While investigating fly path curvature in a 2D arena as a statistical parameter, I have found that the curvature-speed relationship follows a power law where curvature in (1/mm) is predicted by the relation C = 10^a * x^b, where a is ~0.8 and b is ~ -1.6 and x is absolute speed in mm/s. Firstly, if behavior is random, doesn't the physical equation for curvature already "totally account" for velocity, i.e. curvature should be statistically independent of velocity in a random walk of random speeds? Curvature is |y"x' - x"y'| / speed^3, but both the numerator and denominator are dependent on velocity and should cancel each other out, right? Thus any correlation between curvature and velocity should be due to non-random behavior-- is this correct? 137.54.30.45 (talk) 17:24, 25 July 2012 (UTC)[reply]

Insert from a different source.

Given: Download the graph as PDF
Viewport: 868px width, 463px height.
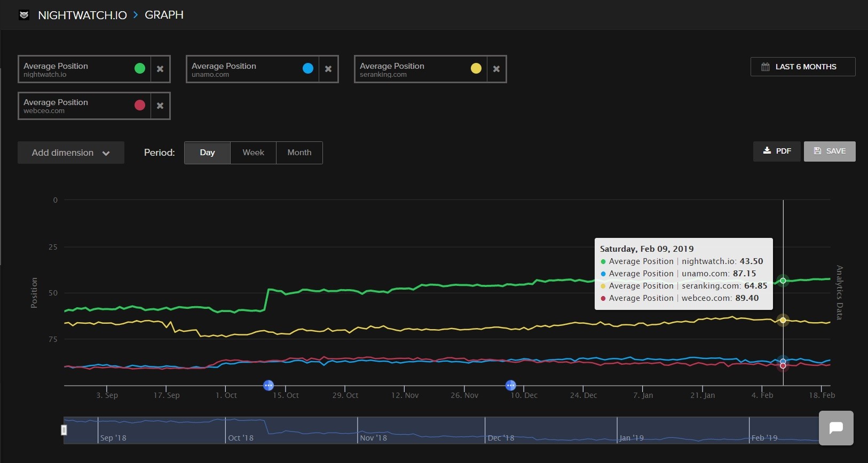Looking at the screenshot, I should pos(777,151).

The word "random" just means unpredictable in some way -- it doesn't mean anything specific. When you have a physical object, if it is moving very fast, momentum makes it impossible for it to curve very sharply, so there is always going to be a correlation between velocity (in the sense of speed) and curvature. But more basically, can I ask again that you look for somebody local to advise you? We can try to answer specific and well-formulated questions, but we really can't perform the functions of a mentor, because we can't look at your data. Looie496 (talk) 17:34, 25 July 2012 (UTC)[reply]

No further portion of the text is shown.